▶ **DATA FOR THIS EXERCISE**:
--- BEGIN ---

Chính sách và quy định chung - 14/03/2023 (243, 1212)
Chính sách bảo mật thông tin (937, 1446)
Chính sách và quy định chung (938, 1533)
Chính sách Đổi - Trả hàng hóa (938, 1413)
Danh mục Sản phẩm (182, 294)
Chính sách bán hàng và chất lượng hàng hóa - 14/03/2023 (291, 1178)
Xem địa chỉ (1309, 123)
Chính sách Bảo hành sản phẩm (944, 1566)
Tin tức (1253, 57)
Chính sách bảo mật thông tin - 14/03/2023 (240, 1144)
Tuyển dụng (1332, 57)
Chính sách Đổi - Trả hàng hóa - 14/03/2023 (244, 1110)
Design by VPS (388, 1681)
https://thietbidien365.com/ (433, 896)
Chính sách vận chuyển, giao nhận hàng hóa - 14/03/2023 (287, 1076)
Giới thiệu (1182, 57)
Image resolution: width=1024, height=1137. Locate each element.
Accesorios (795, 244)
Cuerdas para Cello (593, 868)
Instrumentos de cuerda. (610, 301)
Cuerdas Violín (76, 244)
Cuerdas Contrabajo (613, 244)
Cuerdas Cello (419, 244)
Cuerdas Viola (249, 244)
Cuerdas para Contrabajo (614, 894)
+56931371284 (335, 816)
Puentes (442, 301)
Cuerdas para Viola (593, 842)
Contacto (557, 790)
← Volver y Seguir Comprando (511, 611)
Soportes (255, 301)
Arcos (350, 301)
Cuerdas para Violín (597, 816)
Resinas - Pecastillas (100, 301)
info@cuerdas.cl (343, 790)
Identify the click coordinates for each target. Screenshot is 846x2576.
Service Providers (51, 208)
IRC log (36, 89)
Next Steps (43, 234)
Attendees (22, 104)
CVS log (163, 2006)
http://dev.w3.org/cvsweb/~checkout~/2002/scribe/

--- END ---

Starting at the line containing "Cuerdas Viola (249, 244)" and ending at the end of the listing, give those lines again with "log" replaced by "transcript", changing nothing else.

▶ **CORRECT ANSWER**:
Cuerdas Viola (249, 244)
Cuerdas para Contrabajo (614, 894)
+56931371284 (335, 816)
Puentes (442, 301)
Cuerdas para Viola (593, 842)
Contacto (557, 790)
← Volver y Seguir Comprando (511, 611)
Soportes (255, 301)
Arcos (350, 301)
Cuerdas para Violín (597, 816)
Resinas - Pecastillas (100, 301)
info@cuerdas.cl (343, 790)
Identify the click coordinates for each target. Screenshot is 846x2576.
Service Providers (51, 208)
IRC transcript (36, 89)
Next Steps (43, 234)
Attendees (22, 104)
CVS transcript (163, 2006)
http://dev.w3.org/cvsweb/~checkout~/2002/scribe/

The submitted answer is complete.